I began to tend bar at a super-power restaurant on the upper-east side named Primola while I licked my wounds and tried to see where life was going to take me. Even when I started the warehouse/ebay business, I kept the bar gig till a year ago. Free medical!

(When 9-11 happened I had to rush uptown and pour vodka into the gullet of one Larry Silverstein, among other movers and shakers. They were all moving a little shakey that day.)

The place opened as a retail in February of 2005, a coffeehouse/venue in September of 2005 and a beer/wine/music venue in late November 2005. I just kept adding as I could. It was all about keeping in process.

How long can you keep up the resale side of the place?
As long as people move, die or need to get rid of things but don't want to be so cruel as to abandon them at a curb, I'll keep reselling.
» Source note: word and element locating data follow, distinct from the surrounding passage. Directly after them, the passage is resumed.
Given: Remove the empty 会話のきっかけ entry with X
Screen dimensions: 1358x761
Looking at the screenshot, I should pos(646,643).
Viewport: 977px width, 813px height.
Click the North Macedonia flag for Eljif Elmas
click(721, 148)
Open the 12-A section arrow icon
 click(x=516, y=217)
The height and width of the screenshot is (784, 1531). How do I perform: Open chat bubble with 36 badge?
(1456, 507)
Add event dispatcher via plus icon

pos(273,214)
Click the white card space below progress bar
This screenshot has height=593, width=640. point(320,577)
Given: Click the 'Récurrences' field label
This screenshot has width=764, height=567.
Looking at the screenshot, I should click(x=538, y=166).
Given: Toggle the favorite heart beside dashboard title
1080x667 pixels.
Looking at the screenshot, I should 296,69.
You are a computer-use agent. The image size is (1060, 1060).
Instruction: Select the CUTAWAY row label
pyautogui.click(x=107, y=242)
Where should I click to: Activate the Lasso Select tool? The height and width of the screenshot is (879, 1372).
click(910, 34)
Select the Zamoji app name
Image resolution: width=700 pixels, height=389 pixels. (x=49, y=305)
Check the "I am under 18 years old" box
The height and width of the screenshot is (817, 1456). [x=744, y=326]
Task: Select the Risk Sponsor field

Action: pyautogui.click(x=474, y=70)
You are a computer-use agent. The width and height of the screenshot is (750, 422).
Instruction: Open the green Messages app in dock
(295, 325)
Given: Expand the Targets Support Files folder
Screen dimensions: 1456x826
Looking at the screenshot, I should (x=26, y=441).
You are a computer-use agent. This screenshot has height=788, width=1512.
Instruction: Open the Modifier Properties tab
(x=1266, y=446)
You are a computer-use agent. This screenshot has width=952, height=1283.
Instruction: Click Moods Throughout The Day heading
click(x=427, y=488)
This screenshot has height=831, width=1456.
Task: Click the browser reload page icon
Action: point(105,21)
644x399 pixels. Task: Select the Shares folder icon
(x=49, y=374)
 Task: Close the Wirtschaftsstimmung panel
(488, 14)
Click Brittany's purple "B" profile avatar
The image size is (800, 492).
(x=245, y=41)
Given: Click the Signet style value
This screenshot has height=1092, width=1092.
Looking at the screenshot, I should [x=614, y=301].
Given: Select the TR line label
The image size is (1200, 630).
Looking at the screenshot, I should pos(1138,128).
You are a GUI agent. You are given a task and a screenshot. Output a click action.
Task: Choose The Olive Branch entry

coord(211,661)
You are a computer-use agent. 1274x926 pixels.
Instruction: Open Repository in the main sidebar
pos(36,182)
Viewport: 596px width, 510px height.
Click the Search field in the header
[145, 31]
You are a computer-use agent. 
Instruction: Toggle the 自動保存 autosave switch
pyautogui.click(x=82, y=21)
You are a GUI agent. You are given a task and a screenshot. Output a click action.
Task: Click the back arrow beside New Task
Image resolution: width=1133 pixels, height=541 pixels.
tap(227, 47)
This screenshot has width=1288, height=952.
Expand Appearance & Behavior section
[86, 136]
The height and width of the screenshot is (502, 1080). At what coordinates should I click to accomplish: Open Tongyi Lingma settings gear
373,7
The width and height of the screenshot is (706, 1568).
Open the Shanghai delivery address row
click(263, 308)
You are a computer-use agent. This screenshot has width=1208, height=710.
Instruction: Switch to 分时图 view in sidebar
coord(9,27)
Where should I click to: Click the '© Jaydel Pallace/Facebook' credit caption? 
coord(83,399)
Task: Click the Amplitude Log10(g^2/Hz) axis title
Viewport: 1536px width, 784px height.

This place is a "stuff orphanage," waiting for that special someone to give that special something a home. Most of everything is cheap. then there's the real rare stuff....

Is your apartment full of tchotchkas and bric-a-brac?
I was cured of having lots of stuff in my house after the days that I spent clearing out that first house. Slowly after that, I'd be in my apartment staring at my 800 album record collection, then ask the question to myself - "do i need it here?" And in a few days, it's in my store. Then the books with the 1/4 inch of dust on them. That happened again and again. when someone comes up to the counter with one of my records or books I might comment (just a little sadly)..."gee, this used to be mine.." Maybe melancholy, but glad it's got a new life.

How'd you pick Bushwick to open in?
Bushwick was totally arbitrary. I got a 60-day order-to-vacate when they sold the warehouse in Hoboken that was the stuff's home for two years. A friend who lived in Bushwick at the time clued me to the space. I've been here since July, 2000. It took five years of ebay auctions to build the place, liquidate thousands of items - including a massive archive of comics i got at the time of the move - and get my life in order to open this place as you see it, though it changes all the time.

Tell us about some of your happiest customers? What kinds of things do people uncover there?
People find all kinds of things, but what's "special" is personal. The happiest person I know is a middle-aged woman from Trinidad who marvels at the salt and pepper shakers that appear here at times. It's like winning a lottery when she comes to the counter with her new finds. To another person, it's Avon collectibles, still others, it's records.

What do people uncover? A book entitled "The History of Envelopes," original newspaper with headline reading "Ford to City: Drop Dead." String-art paintings from the 1970s, photos from the turn of the century, deeds from the 1860s, Smurfs, trolls, 1960s clock radios, old irons, whatever....stuff. It's all stuff.

There used to be shirts that read "Whoever has the most stuff when he dies, wins"

Well, that's not true. When you're dead, you're dead. You can only hope someone like me gets it, otherwise it'll be in a landfill.